Whole‐body hypoxic preconditioning reduces hypoxia‐induced lung injury through preferential protection of alveolar type I cells

Abstract

Whole-body hypoxic preconditioning (WHPC) prolongs survival of mice exposed to hypoxia by attenuating the development of pulmonary edema and thus preserving gas exchange. However, the cellular mechanism(s) of this protection remain unclear. The objective of this study was to identify the cellular target(s) of WHPC in the lung. Conscious mice were exposed to hypoxia (7% O2) for 6 h with or without pretreatment by WHPC. We found that hypoxia caused severe lung injury as evidenced by increases in lavage lactate dehydrogenase (LDH, 179.3+/−39.2 vs. controls at 64.9+/−6.7 U/L, n=8, p<0.01) and creatine kinase activities (CK, 392.9+/−100.5 vs. controls at 73.0+/−9.3 U/L, n=8, p<0.01). Pretreatment by WHPC minimized the release of these general cytotoxicity markers in the lavage (LDH 68.9+/−7.1 U/L; CK 120.6+/−35.3 U/L; n=8, p<0.05 vs. hypoxia alone for both). WHPC also reduced the release of these markers to the circulation, but to a lesser degree.

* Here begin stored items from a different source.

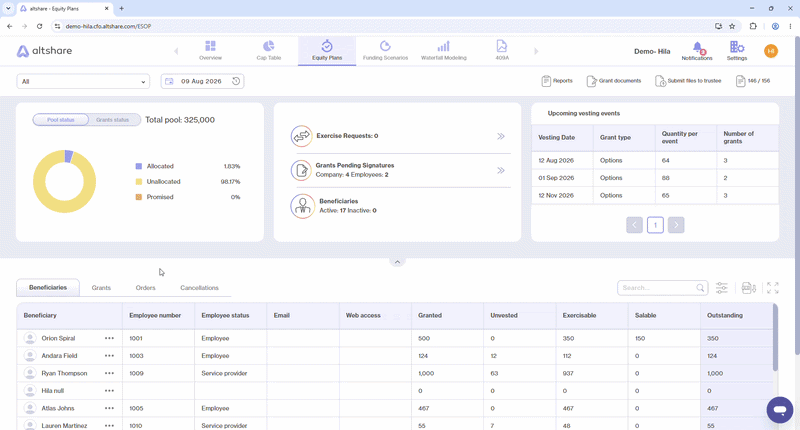Open Settings in the top bar
Screen dimensions: 800x430
point(737,51)
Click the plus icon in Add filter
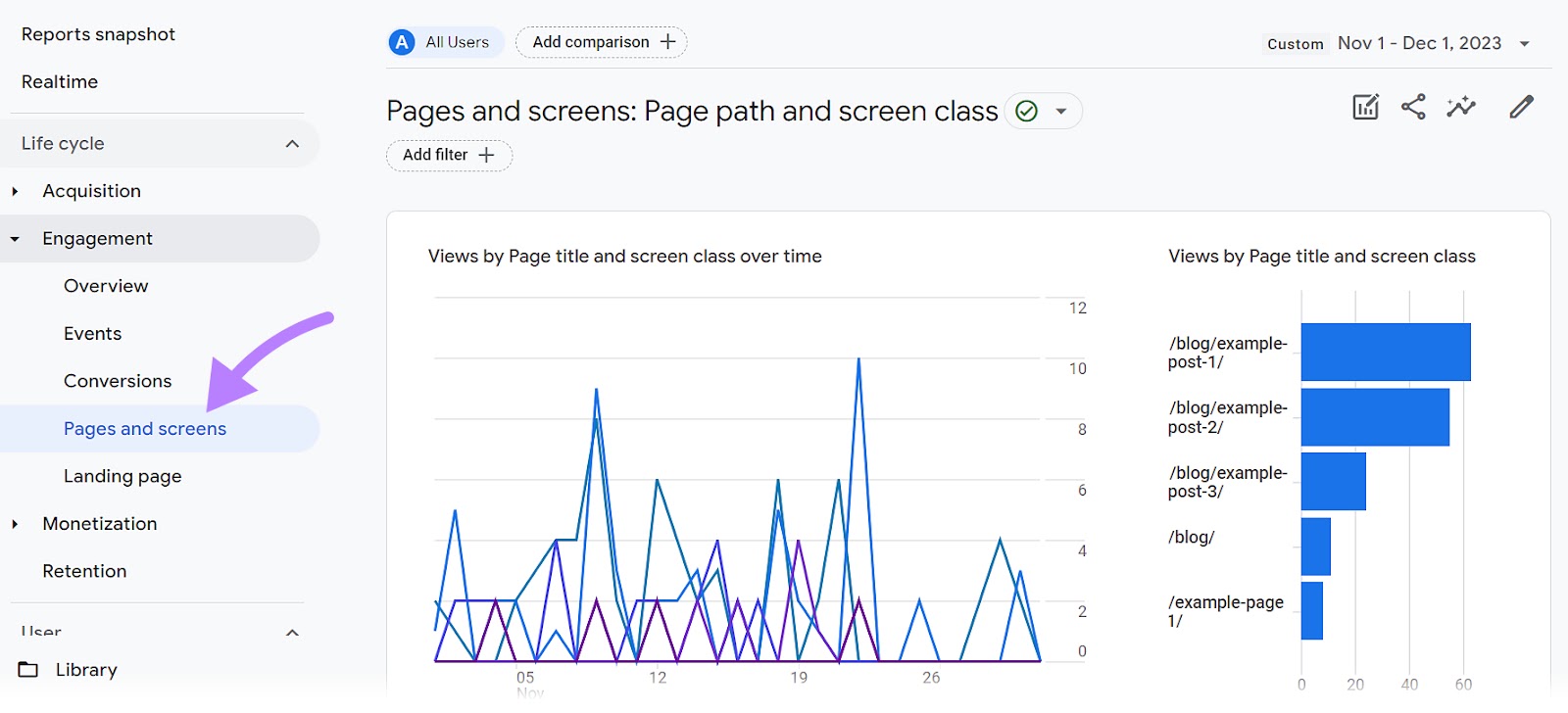1568x713 pixels. tap(486, 155)
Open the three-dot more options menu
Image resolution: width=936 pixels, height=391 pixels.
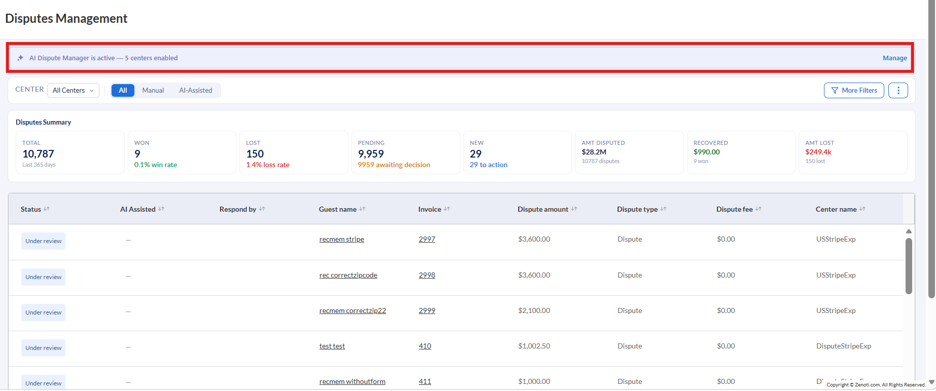point(898,90)
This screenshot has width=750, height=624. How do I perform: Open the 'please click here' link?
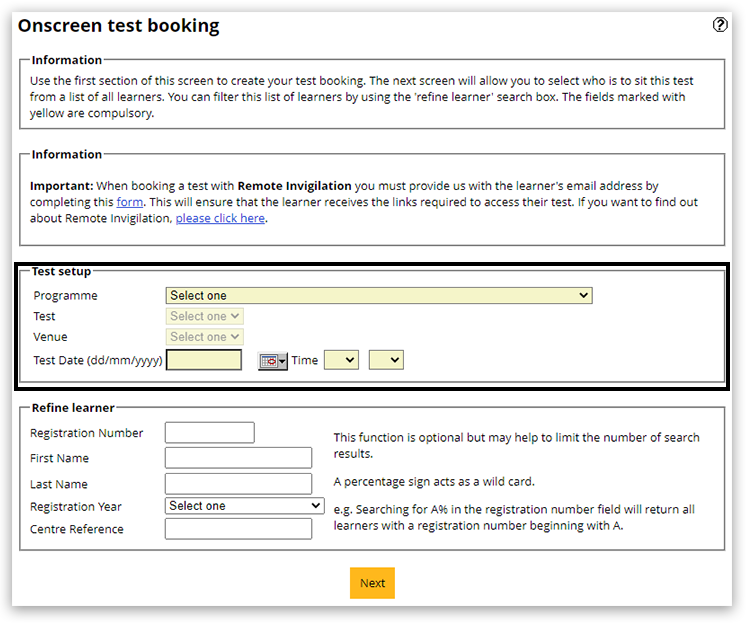220,218
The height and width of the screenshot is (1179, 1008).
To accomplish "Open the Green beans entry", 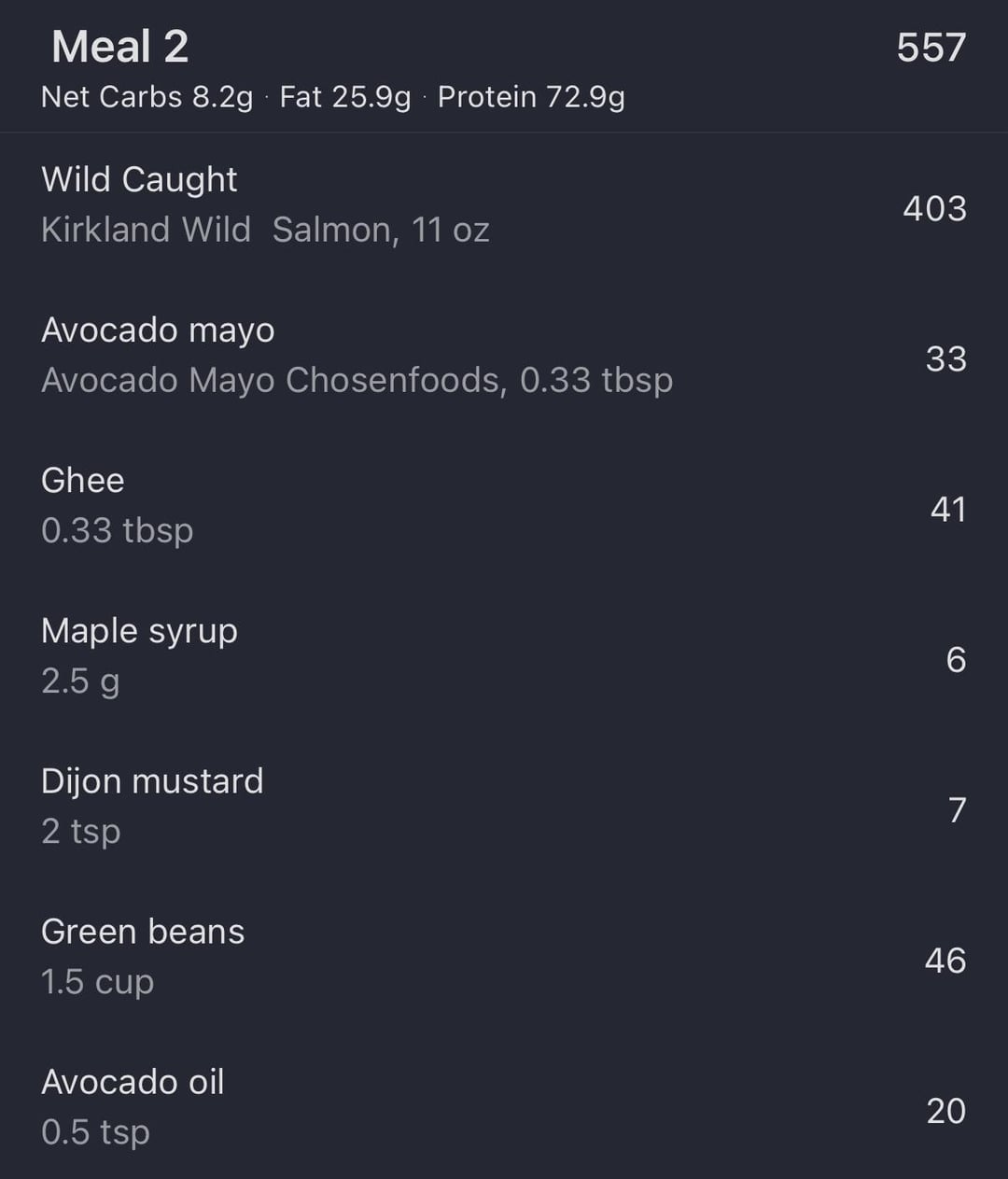I will click(x=143, y=931).
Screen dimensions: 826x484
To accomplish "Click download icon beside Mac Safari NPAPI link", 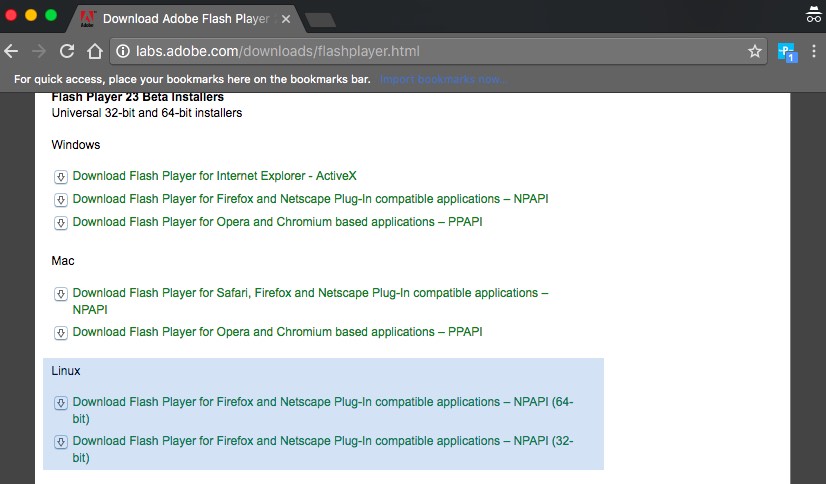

We further analyzed type-I cell-specific (caveolin 1 and 3) and type-II cell-specific markers (surfactant-associated proteins A and B) in the lavage and an endothelium-specific marker (von Willebrand Factor Antigen) in blood samples from the right and left ventricles. We found that WHPC substantially reduced the release of type-I cell-specific markers, moderately reduced the lung release of the endothelial marker, but had little effect on type-II cell-specific markers. Additional analyses using cytology and light and electron microscopy revealed similar findings. We conclude that WHPC preferentially increases the resistance of type-I cells to hypoxia, and, thereby reduces hypoxic lung injury. Supported by NIH (RO1HL074369).